Skip to main content

… [T]he "stallion glow" of the stars does not refer to an object or an event in the world; the stars have an aura of earthly pleasures, the "glow" of them, but only that. The senses restored to Crane’s singer have been detached from any possible natural context, and then reorganized – projected upward – according to linguistic principles such as rhyme, meter, and alliteration.
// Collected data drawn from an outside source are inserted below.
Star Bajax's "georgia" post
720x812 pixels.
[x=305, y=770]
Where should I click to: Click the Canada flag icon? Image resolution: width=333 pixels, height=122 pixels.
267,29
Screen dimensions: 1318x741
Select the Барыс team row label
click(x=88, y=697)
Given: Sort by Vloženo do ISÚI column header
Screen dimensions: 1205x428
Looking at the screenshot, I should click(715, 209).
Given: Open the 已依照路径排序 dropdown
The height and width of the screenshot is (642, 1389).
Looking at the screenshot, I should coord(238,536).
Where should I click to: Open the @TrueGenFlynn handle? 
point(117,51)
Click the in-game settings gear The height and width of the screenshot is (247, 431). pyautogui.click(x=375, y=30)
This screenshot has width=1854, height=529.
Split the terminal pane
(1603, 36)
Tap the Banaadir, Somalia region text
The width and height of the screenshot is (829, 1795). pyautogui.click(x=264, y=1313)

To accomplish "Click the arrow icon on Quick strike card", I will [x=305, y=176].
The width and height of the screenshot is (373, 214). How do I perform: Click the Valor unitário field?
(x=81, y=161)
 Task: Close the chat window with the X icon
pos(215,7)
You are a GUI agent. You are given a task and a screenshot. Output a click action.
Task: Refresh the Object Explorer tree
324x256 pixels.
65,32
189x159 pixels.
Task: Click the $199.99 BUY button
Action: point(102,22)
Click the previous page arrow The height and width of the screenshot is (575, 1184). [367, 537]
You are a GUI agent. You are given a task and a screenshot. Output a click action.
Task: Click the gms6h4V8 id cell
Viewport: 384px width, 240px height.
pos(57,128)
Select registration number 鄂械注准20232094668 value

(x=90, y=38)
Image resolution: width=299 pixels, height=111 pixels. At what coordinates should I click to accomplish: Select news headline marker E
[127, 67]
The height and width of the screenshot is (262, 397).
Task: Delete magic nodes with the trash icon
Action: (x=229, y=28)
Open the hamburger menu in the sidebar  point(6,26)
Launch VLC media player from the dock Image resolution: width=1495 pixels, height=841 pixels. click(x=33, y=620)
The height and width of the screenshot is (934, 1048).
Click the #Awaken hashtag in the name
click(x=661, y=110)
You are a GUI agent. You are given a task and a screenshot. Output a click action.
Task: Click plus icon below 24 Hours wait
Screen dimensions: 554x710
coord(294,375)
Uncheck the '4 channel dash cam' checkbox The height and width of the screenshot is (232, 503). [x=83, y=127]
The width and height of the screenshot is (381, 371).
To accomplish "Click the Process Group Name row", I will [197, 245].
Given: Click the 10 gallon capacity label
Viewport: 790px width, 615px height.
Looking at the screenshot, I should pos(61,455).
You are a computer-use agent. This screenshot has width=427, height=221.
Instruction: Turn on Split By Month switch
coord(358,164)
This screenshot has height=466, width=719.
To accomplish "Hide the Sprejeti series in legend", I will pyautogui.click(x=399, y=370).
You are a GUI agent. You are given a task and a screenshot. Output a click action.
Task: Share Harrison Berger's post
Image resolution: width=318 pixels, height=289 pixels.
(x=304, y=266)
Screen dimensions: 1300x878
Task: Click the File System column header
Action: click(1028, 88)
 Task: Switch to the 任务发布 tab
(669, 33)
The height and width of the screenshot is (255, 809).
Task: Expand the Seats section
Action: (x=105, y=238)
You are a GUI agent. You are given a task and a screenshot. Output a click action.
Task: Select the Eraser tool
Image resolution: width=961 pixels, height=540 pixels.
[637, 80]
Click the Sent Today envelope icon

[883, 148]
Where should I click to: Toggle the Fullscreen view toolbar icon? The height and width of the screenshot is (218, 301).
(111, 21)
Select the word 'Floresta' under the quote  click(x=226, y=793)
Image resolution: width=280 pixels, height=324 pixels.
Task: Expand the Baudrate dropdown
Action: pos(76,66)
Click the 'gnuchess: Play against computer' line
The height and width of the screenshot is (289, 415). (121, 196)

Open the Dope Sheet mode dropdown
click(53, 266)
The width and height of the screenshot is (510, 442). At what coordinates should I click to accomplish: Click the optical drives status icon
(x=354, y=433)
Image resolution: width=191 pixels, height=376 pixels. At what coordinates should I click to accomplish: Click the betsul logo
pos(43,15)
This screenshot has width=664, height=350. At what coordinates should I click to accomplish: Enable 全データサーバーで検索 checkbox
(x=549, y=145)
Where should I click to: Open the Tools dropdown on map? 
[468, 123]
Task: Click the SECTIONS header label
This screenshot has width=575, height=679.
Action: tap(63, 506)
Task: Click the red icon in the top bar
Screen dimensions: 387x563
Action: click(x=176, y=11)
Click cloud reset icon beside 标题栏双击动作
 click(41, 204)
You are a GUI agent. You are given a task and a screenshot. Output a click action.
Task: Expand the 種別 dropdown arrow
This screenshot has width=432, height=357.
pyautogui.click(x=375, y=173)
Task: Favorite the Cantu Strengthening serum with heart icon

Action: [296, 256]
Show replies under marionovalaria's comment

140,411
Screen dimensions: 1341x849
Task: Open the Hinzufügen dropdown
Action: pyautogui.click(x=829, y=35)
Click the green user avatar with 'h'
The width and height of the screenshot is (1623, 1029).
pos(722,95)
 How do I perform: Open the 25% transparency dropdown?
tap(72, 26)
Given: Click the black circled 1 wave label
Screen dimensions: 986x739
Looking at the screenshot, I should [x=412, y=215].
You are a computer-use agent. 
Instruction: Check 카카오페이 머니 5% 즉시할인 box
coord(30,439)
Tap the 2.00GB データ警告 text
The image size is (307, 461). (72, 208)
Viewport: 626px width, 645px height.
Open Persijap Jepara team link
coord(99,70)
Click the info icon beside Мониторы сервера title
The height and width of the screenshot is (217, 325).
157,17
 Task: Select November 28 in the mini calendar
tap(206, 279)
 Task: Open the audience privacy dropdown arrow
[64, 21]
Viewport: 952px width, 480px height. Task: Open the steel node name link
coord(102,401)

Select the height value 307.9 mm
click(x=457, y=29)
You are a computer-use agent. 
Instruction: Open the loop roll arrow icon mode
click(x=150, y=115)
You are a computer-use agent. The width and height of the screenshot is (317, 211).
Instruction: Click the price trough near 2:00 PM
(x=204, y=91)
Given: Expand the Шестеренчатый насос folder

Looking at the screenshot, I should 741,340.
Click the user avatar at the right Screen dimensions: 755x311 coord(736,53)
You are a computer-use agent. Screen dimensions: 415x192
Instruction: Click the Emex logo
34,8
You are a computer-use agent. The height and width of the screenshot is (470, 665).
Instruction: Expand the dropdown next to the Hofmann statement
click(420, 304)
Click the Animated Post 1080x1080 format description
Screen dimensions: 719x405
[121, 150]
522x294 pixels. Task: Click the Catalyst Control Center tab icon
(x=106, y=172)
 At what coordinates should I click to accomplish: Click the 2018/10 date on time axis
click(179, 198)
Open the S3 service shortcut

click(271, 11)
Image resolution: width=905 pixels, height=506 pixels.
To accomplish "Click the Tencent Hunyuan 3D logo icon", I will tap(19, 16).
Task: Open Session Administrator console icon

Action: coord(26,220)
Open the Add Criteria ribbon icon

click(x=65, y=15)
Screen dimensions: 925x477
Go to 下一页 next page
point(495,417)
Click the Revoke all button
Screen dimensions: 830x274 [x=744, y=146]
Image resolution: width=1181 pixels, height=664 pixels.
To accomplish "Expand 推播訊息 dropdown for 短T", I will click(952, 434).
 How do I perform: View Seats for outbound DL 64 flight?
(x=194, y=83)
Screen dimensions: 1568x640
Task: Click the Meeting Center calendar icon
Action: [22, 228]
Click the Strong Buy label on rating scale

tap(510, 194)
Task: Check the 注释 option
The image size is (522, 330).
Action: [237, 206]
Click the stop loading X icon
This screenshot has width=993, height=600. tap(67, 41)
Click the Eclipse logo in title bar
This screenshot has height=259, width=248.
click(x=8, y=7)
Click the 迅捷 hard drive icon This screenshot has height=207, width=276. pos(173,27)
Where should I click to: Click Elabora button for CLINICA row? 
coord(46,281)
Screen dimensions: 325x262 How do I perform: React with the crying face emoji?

This practice produces the "disorganization of the senses" for which Crane’s work is notorious, an effect his critics have attributed to influences as different as Rimbaud and alcoholism. Whatever causes one wants to ascribe, synesthesia in Crane’s work points toward a mechanical, not an organic, totality, a totality arrived at by submitting experience to the fragmenting strictures of abstract form (passing "through the eye"). The satisfactions of the senses I spoke of above can only be poetic, which is to say linguistic, satisfactions; and they constitute the triumph of one kind of sense – one kind of order – at the expense of another. In the eighth stanza of "Atlantis," the "stitch and stallion glow" of the stars is a harnessing of the masculine eros in Crane’s poem that functions on at least two levels. In its translation from earth to the stars, the "stallion glow" achieves permanent ("indubitable") form by a process analogous to the way in which the phrase itself has been made. Crane has removed it from natural reference ("stallion" as slang for a desiring and desirable man) and inserted it in the linguistic order of the text ("stallion" as an alliterative predicate of :stars"). The word signifies – it is not mere sound – but Crane’s "counter-world" is as remote from the human world as the stars are from earth.

To constellate words in this way is a bravura, Marlovian act – the very definition of "the high style." The energy of that linguistic act is deployed in the service of tropes that fragment and reorganize the mimesis of sexual acts, in such a way as to interpret poetic composition as itself an ascetic act of self-binding or, to use Crane’s trope, "beating." The "steeled" structure of the bridge is brought into being by a sacrifice of conventional mimesis identified in this case with a sacrifice of the body, producing a specifically masochistic mode of transport. Crane’s intimate address of the bridge in the eighth stanza – "Thou," "Thou," Thou," "Thou" – reverberates "with sound of doom" because the object of the quest (the bridge) becomes a subject when, as his senses are stripped away (that is, ‘shed"), the subject of the quest (the poet-quester) becomes an object. The bridge gains subjectivity by way of a process that objectifies the poet.